Rehbock-Winter-Aesend © Martin Bergsma - stock.adobe.com
Der Bundesrat nahm Stellung zum Entwurf des Bundesjagdgesetzes.

Das Gesetzgebungsverfahren zur Änderung des Bundesjagdgesetzes schreitet voran. Am vergangenen Freitag äußerte sich der Bundesrat zu dem Entwurf und gab Änderungen an. Beim Thema Waldverjüngung möchte der Bundesrat vor das Wort „Verjüngung“ die Begriffe „standortgerecht“ und „artenreich“ einfügen, um eine forstwirtschaftliche Zielsetzung nicht nur auf eine Baumart zu begrenzen.

Strengere Anforderungen an Jägerprüfung

Auch die Anforderungen bei der Jägerausbildung sowie beim Schießnachweis sollen nach Willen des Bundesrats nachgeschärft werden. So sollen die KO-Kriterien in der Jägerprüfung strenger definiert werden. Im Entwurf wurde explizit Waffenhandhabung und Wildbrethygiene genannt, jedoch fordert der Bundesrat in allen Prüfungsfächern eine ausreichende Leistung, da es von „erhebliche Bedeutung sei“, dass Jägerinnen und Jäger in keinem der definierten Prüfungsfächer nur eine mangelhafte Leistung zeigen.

Auch die Anforderungen an die Schießprüfung betrachtet der Bundesrat strenger als der Entwurf es vorsieht: Im Gesetzesentwurf waren beim Schießen mit der Büchse auf bewegliche Ziele zwei Treffer aus fünf als Ziel definiert; der Bundesrat fordert hier drei Treffer sowie eine Definition der Treffer nicht nur des achten bis zehnten Rings, sondern sogar des neunten bis zehnten Rings.

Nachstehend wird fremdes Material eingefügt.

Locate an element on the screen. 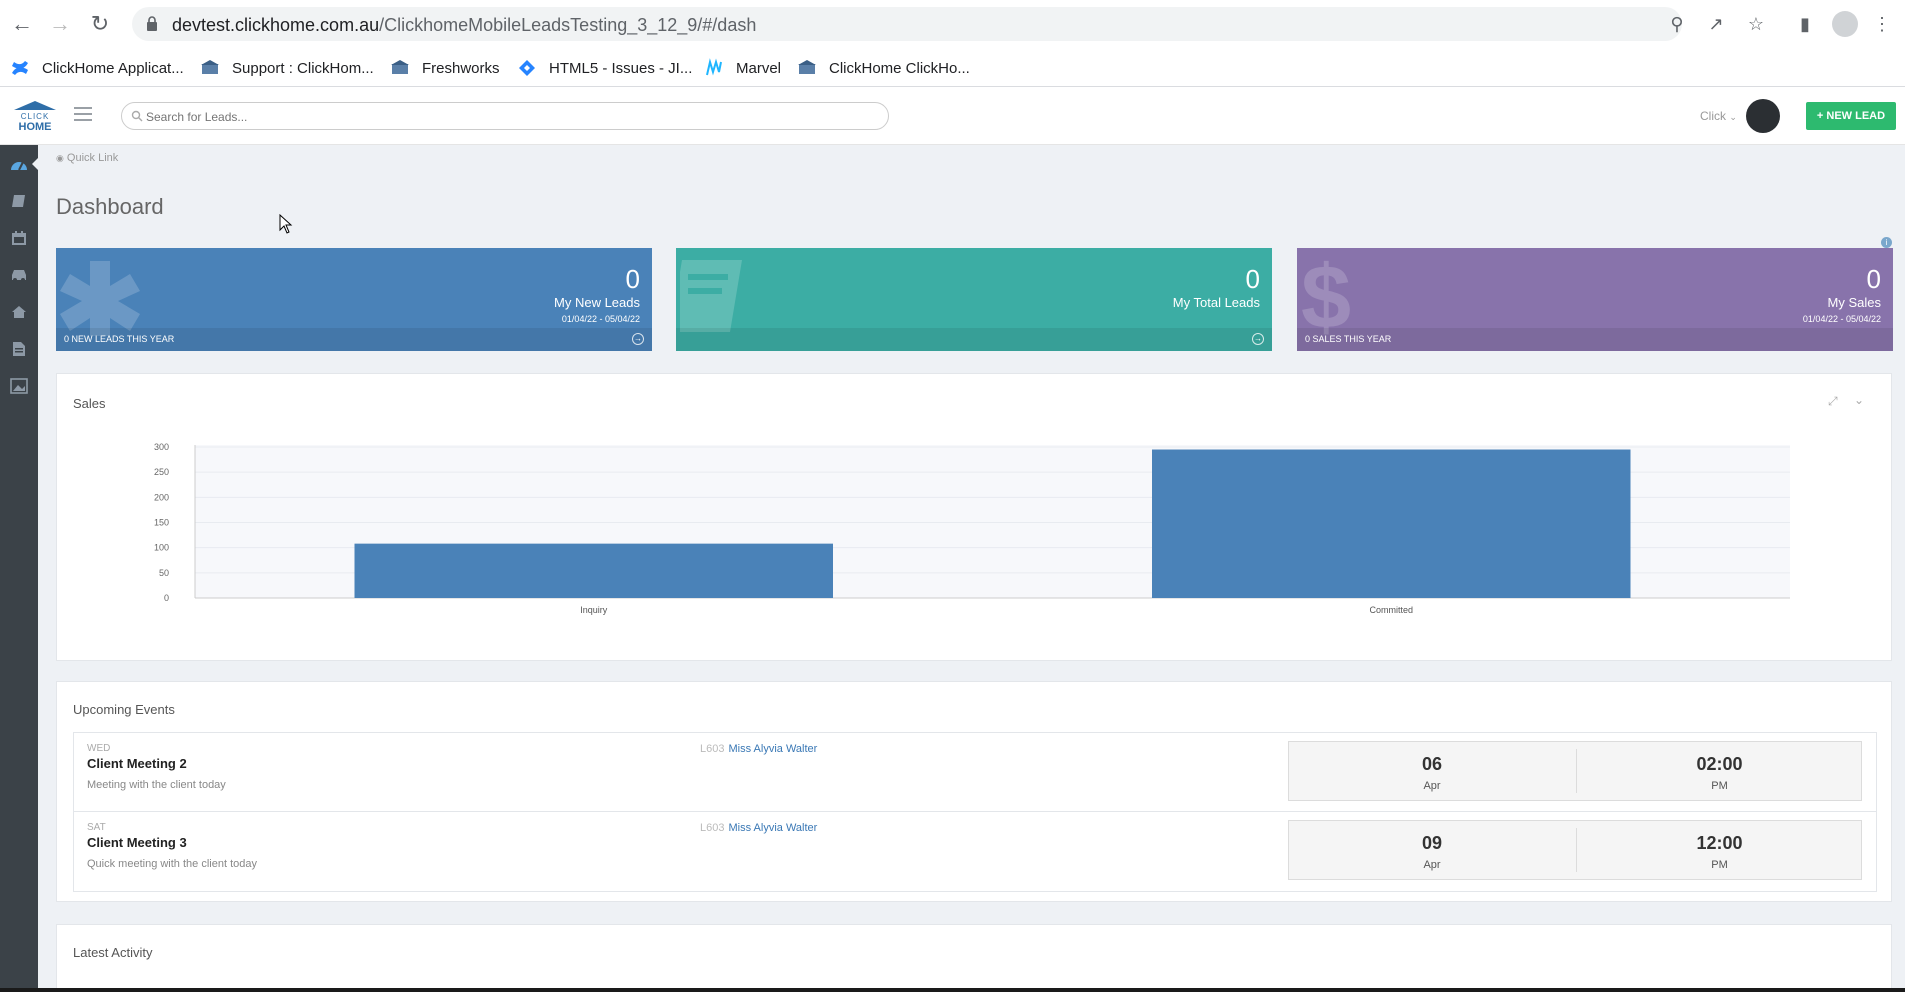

Weiterhin soll die Überprüfung der Flintenschießfähigkeiten zwingend in einer Prüfungssituation dargestellt werden und nicht die Möglichkeit bestehen die Nachweise innerhalb der Ausbildung zu erbringen, wie es der Gesetzesentwurf bislang vorsieht.

Übergangsfrist von maximal drei Jahren für Bleifrei

Beim Thema „bleifreie Büchsenmunition“ will der Bundesrat nachschärfen. So soll nur Büchsenmunition verwendet werden dürfen, die nicht mehr Blei als nötig an den Wildkörper abgibt. Zudem sollen Restbestände anderer Munition, die vor dem Inkrafttreten des Gesetzes rechtmäßig erworben wurde, maximal noch drei Jahre bis nach Inkrafftreten des Gesetzes verwendet werden dürfen.

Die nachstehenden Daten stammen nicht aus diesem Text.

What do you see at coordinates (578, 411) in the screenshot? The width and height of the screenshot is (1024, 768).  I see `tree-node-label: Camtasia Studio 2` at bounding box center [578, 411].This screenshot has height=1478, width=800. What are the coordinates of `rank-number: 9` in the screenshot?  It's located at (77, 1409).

Beim Thema Nachtsichttechnik sollen noch einige Begriffe im Gesetzestext nachgebessert werden, um dem Waffengesetz zu entsprechen.

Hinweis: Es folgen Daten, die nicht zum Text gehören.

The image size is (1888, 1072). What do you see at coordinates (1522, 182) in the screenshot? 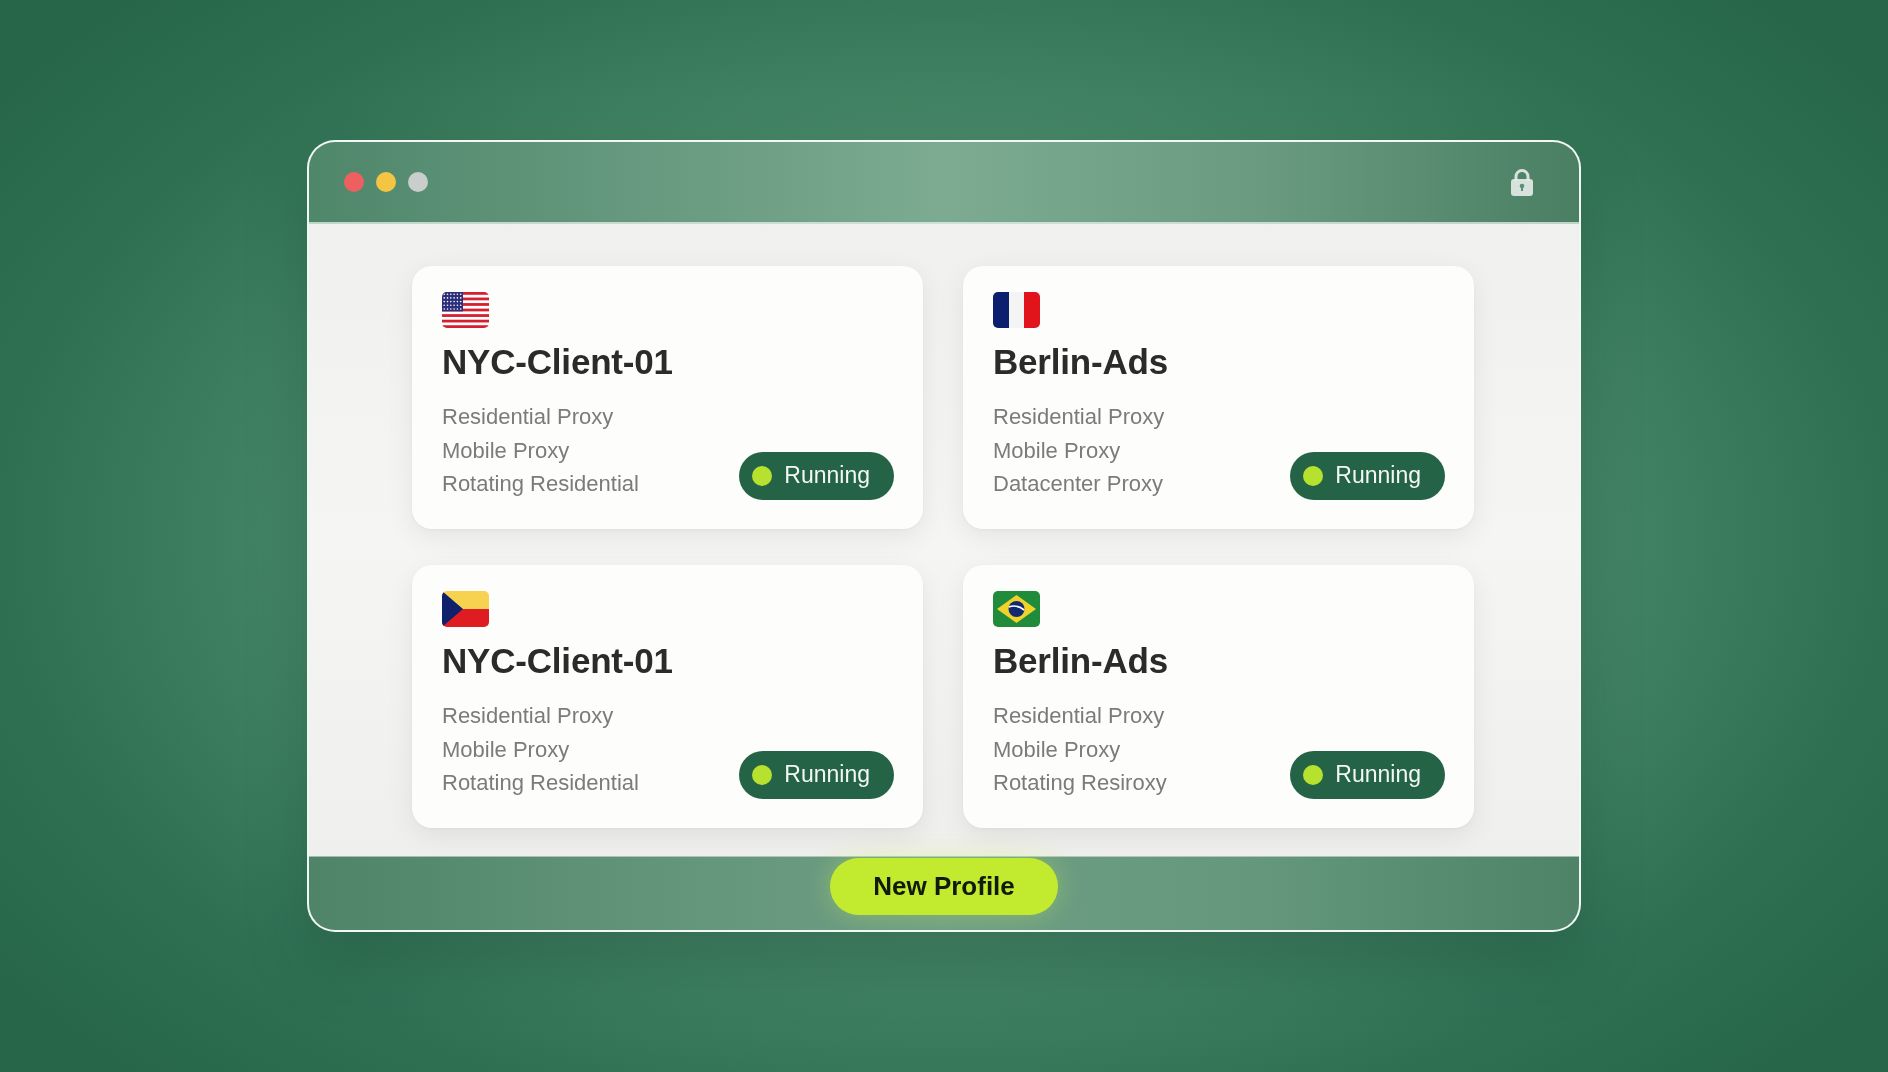
I see `lock-icon` at bounding box center [1522, 182].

In einer gemeinsamen Stellungnahme des Deutschen Jagdverbandes, des Bayerischen Jagdverbandes, des Bundesverbandes Deutscher Berufsjäger, der Deutschen Delegation im Internationalen Rat zur Erhaltung des Wildes und der Jagd (CIC), des Deutschen Jagdrechtstages und der Deutschen Wildtier Stiftung waren die Verbände vornehmlich auf das Thema "Wald vor Wild" eingegangen. Ausführungen zu den übrigen Änderungen fehlten weitestgehend.